On Wed, 25 Aug 2010, Ted Ts'o wrote:

> > We certainly hope that nobody will reimplement the same function without 
> > the __deprecated warning, especially for order < PAGE_ALLOC_COSTLY_ORDER 
> > where there's no looping at a higher level.  So perhaps the best 
> > alternative is to implement the same _nofail() functions but do a 
> > WARN_ON(get_order(size) > PAGE_ALLOC_COSTLY_ORDER) instead?
> 
> Yeah, that sounds better.
> 

Ok, and we'll make it a WARN_ON_ONCE() to be nice to the kernel log.  
Although the current patchset does this with WARN_ON_ONCE(1, ...) instead, 
this serves to ensure that we aren't dependent on the page allocator's 
implementation to always loop for order < PAGE_ALLOC_COSTLY_ORDER in which 
case the loop in the _nofail() functions would actually do something.

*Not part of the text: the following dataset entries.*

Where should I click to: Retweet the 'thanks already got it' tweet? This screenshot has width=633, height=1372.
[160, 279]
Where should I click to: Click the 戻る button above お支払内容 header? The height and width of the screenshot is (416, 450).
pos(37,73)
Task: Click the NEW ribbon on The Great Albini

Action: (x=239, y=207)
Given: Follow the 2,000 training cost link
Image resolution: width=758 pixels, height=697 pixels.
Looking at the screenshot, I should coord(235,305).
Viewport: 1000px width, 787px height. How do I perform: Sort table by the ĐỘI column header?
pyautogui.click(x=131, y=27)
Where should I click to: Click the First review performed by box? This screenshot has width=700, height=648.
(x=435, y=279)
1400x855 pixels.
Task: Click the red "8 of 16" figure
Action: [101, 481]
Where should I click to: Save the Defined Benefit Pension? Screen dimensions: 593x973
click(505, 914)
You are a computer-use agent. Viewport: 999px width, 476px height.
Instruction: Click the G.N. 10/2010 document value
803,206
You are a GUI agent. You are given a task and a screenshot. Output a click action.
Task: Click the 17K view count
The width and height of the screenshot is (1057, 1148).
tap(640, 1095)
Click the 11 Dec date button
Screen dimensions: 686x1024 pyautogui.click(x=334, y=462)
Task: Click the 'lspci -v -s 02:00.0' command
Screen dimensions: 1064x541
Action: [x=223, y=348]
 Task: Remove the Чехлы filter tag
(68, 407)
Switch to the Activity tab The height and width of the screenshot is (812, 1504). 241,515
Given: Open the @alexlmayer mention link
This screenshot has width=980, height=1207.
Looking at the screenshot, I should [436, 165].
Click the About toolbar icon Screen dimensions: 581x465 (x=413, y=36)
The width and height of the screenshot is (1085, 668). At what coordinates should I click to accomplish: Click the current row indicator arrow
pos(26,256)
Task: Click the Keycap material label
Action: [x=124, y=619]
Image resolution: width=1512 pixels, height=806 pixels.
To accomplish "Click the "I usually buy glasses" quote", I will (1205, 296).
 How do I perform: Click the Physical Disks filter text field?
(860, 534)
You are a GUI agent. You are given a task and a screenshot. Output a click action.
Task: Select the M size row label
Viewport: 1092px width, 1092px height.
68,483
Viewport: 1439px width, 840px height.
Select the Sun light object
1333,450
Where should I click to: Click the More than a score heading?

> > I think it's really sad that the caller can't know what the upper bounds 
> > of its memory requirement are ahead of time or at least be able to 
> > implement a memory freeing function when kmalloc() returns NULL.
> 
> Oh, we can determine an upper bound.  You might just not like it.
> Actually ext3/ext4 shouldn't be as bad as XFS, which Dave estimated to
> be around 400k for a transaction.  My guess is that the worst case for
> ext3/ext4 is probably around 256k or so; like XFS, most of the time,
> it would be a lot less.  (At least, if data != journalled; if we are
> doing data journalling and every single data block begins with
> 0xc03b3998U, we'll need to allocate a 4k page for every single data
> block written.)  We could dynamically calculate an upper bound if we
> had to.  Of course, if ext3/ext4 is attached to a network block
> device, then it could get a lot worse than 256k, of course.
> 

On my 8GB machine, /proc/zoneinfo says the min watermark for ZONE_NORMAL 
is 5086 pages, or ~20MB.  GFP_ATOMIC would allow access to ~12MB of that, 
so perhaps we should consider this is an acceptable abuse of GFP_ATOMIC as 
a fallback behavior when GFP_NOFS or GFP_NOIO fails?